# TASK DIRECTIONS
Turn the rows from the start through the line containing "click(144, 111)" into a JSON list of strings, one string per line, omitting blank lines. Leave the pictures out of the answer.

[BEGIN STORED ROWS]

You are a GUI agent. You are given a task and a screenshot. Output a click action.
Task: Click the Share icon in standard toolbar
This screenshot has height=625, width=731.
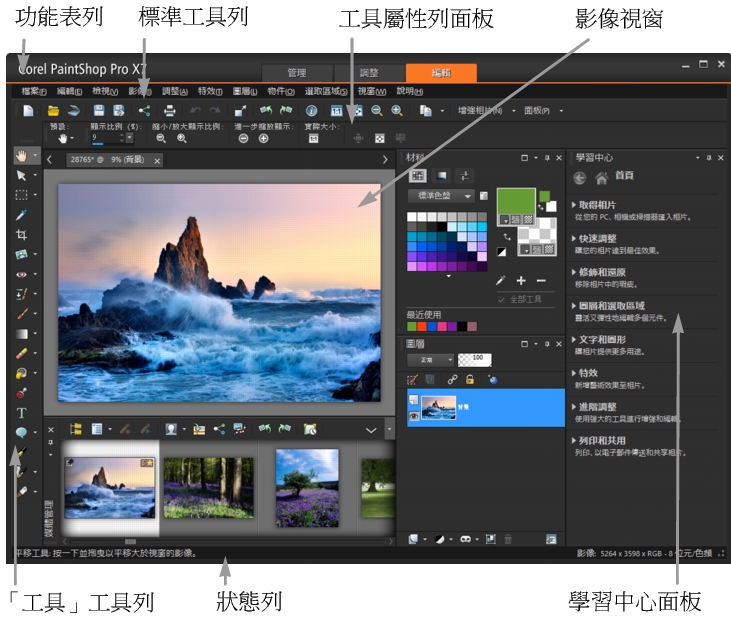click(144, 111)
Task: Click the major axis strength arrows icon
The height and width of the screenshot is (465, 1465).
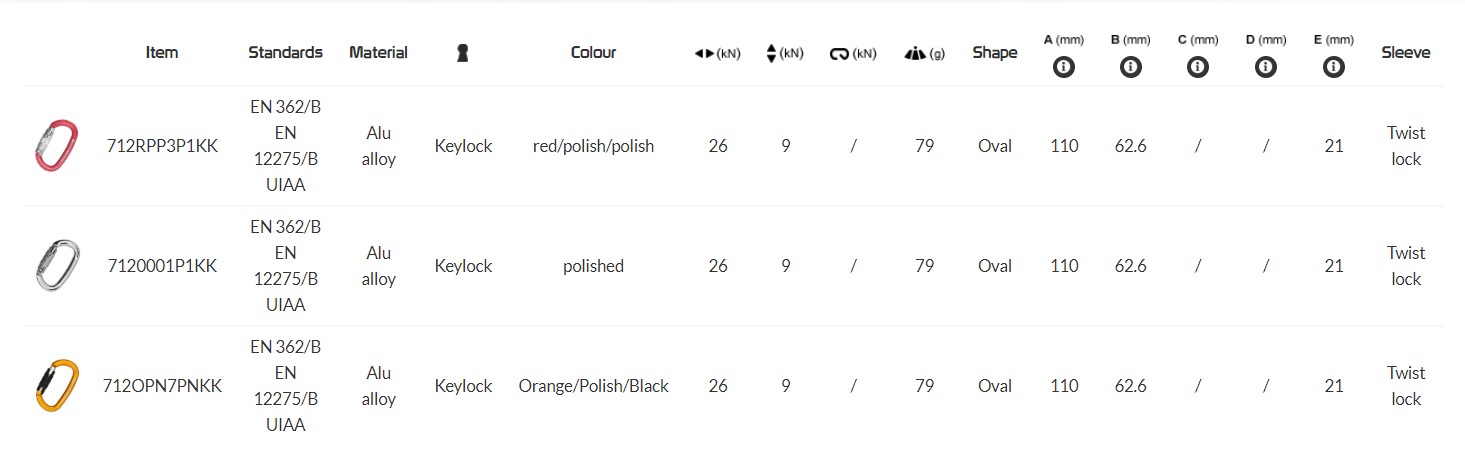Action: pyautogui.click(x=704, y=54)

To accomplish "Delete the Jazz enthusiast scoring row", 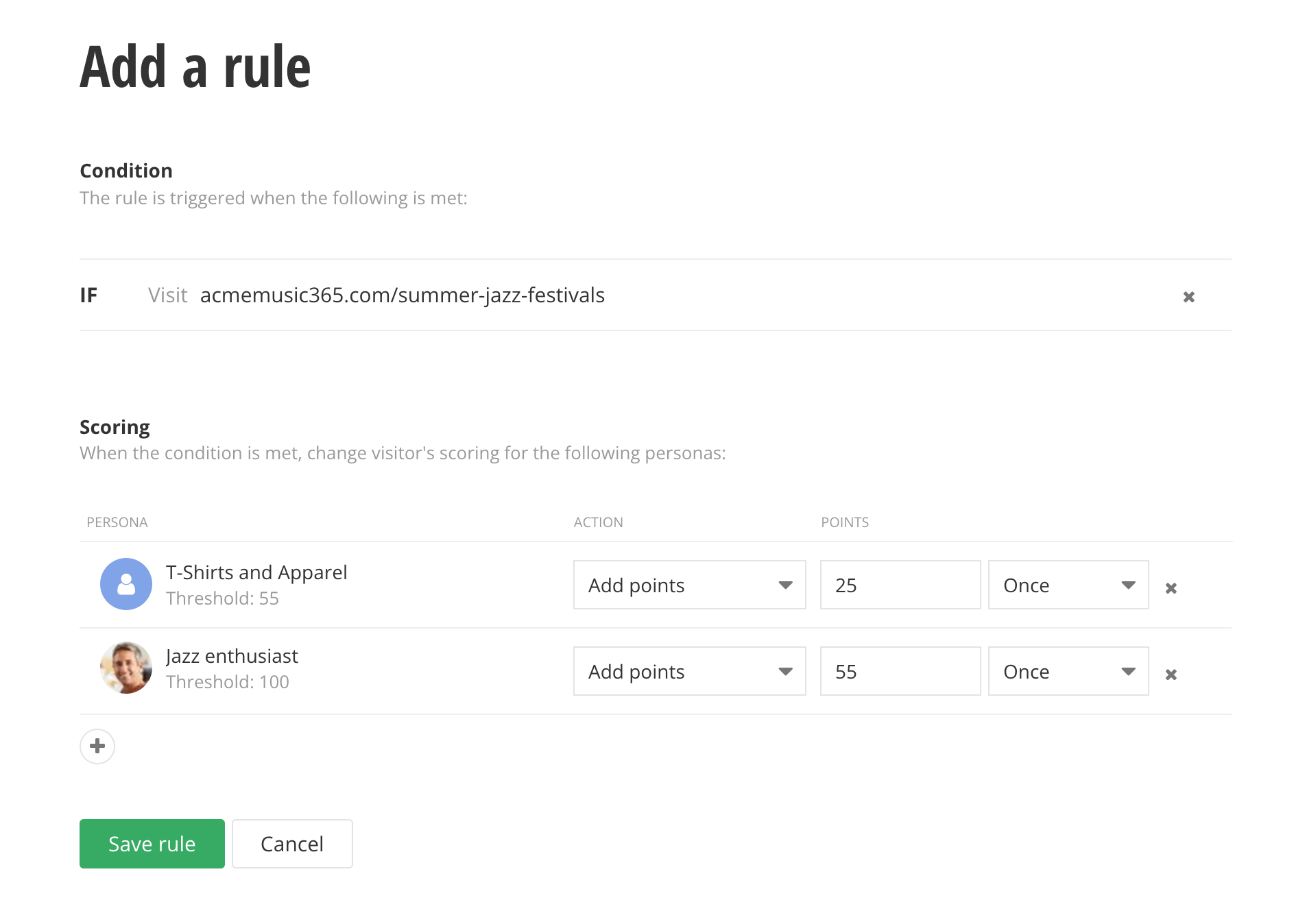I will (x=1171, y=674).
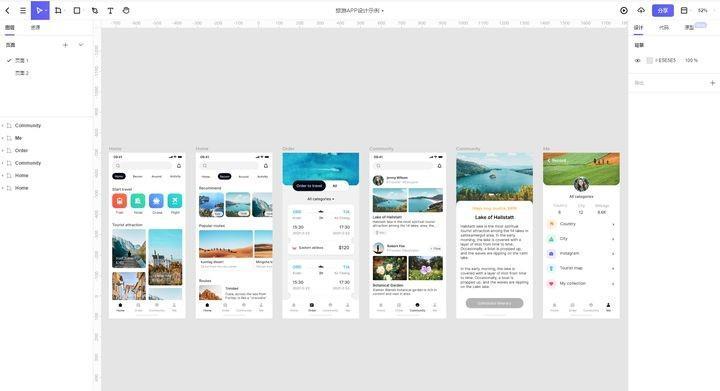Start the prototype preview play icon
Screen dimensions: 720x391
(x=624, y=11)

[END STORED ROWS]

# TASK RESPONSE
[
  "You are a GUI agent. You are given a task and a screenshot. Output a click action.",
  "Task: Click the Share icon in standard toolbar",
  "This screenshot has height=625, width=731.",
  "click(144, 111)"
]